Burnishes credentials
It is this lesson, the possibility of nicely corroding the system from within, that America's new president, Barack Obama, appears to have absorbed. At the same time, if you lead the most powerful country in the world, which has maintained an embargo on a small neighbour, it burnishes your humanitarian credentials, if by easing those sanctions you improve the quality of people's lives.
Very important also, Mr Obama has a clear grasp of geopolitics. He understands that it is not in America's interest to leave itself without any leverage to influence change in Cuba in the post-Castro period. And Fidel Castro, who remains the spiritual leader of the revolution, is now 82, and his brother Raśl, who succeeded him as president, is 77.
In other words, President Obama appreciates the futility of maintaining the harsher edges of a near-50-year embargo as the tool of choice to handle issues in a 21st-century environment. And especially, when your neighbours and allies are agreed that such an instrument is vulgarly blunt.
Hence his move this week to end the restrictions on travel by Americans to Cuba and on the amount of money Cuban-Americans can send to family in Cuba. He will also allow American firms to establish telecommunications links with Cuba.
Policy change
It is perhaps significant that Mr Obama announced his policy change ahead of this weekend's Summit of the Americas in Trinidad and Tobago, which he is scheduled to attend. He, thereby, removed a contentious issue with which he was likely to have been confronted by other hemispheric leaders in the margins of the conference. The lessening of Cuba as a potential political issue in Port-of-Spain will leave more time to the leaders to concentrate on the big issue on their agenda: the global economic crisis.

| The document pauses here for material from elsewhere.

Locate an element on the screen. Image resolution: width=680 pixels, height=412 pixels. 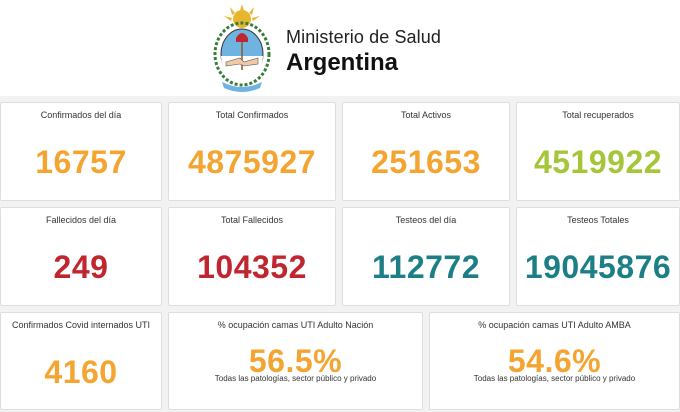
card-internados-uti: Confirmados Covid internados UTI 4160 is located at coordinates (81, 361).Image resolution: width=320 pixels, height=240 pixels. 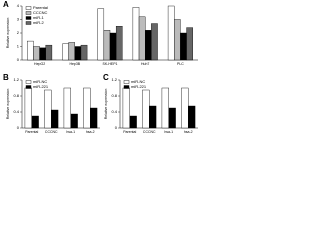 What do you see at coordinates (106, 78) in the screenshot?
I see `panel-label: C` at bounding box center [106, 78].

That, however, does not, and ought not to mean, that Cuba has passed as a political or human-rights matter for the United States or anyone else in this hemisphere. Many political prisoners remain in Cuban jails and the country's press is not free.
President Obama must place these matters squarely before Cuba's leaders as he contemplates how far to proceed with the dismantling of the embargo. Having shown good faith, he might insist that further action on America's part would be dependent on good behaviour by Havana, such as the freeing up of the press and political prisoners.
Cuba's leaders will then face the dilemma of saying no in the face of its people's demand for more.